April 5, 2011

Can utility be subjective?

A subjective (personal) utility function has no predictive power because subjective preferences can change in an arbitrary way. This does not mean that they do. But if they do, there is nothing irrational about an arbitrary change of subjective (personal) utility.

To see the significance of the above remarks, we should consider two related but substantially (perhaps fundamentally) different ways in which people think about utility. First, some psychologists, economists and other scientists use utility to explain human behavior that would appear irrational or unexplained if we used monetary units or "natural" units (such as "friends"). The theory of subjective utility can explain quite well some observed phenomena. Psychologists can determine typical subjective opinions and other scientists can build these opinions into their models of decision making. Some of these models fit very well with real data. The fact that subjective utility is more or less stable for each individual is sufficient to make such scientific models reasonably realistic.

The second way in which subjective utility is used, at least in the subjective philosophy of probability, is to guide an individual decision maker. The fact that the utility function can be unstable destroys the basic decision making principles. Of course, an individual can make a probabilistic prediction of his or her future subjective utility but this seems to make the model too complicated to be practical. Also, unstable utility completely destroys the Dutch book argument in situations involving non-monetary rewards.

Measuring objective utility (it there is such a thing) seems to be hard or impossible. Measuring subjective utility does not seem to be any easier, mostly because people often evaluate rewards in a context.

The following remarks apply to objective and subjective utilities.

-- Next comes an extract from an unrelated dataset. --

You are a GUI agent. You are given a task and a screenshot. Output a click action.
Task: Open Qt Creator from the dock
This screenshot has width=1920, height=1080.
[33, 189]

If one has to make a large number of i.i.d. decisions with financial rewards then one should use the nominal value of money in decision making, not utility. The reason is that if two decisions have expectations b dollars and c dollars, respectively, then after n decisions the wealth of the decision maker will be n b + o(n) if he always makes the first decision, and n c + o(n) if he always makes the second decision. In this example, assuming that the utility function is increasing, the optimal decision is the one which maximizes the expectation of the dollar reward. Note that, in general, this is not the same decision which maximizes the expected utility. Therefore utility functions may be useful only in situations when there are no long runs of i.i.d. decision problems. Here are some examples of such situations. (i) The decision maker is concerned only with a single decision or a small number of decisions. (ii) There are many decisions to be made and some decisions have disproportionately large consequences relative to others. (iii) The utility of a large number of non-monetary rewards is a complicated function of the rewards (what is the utility of having one million friends?).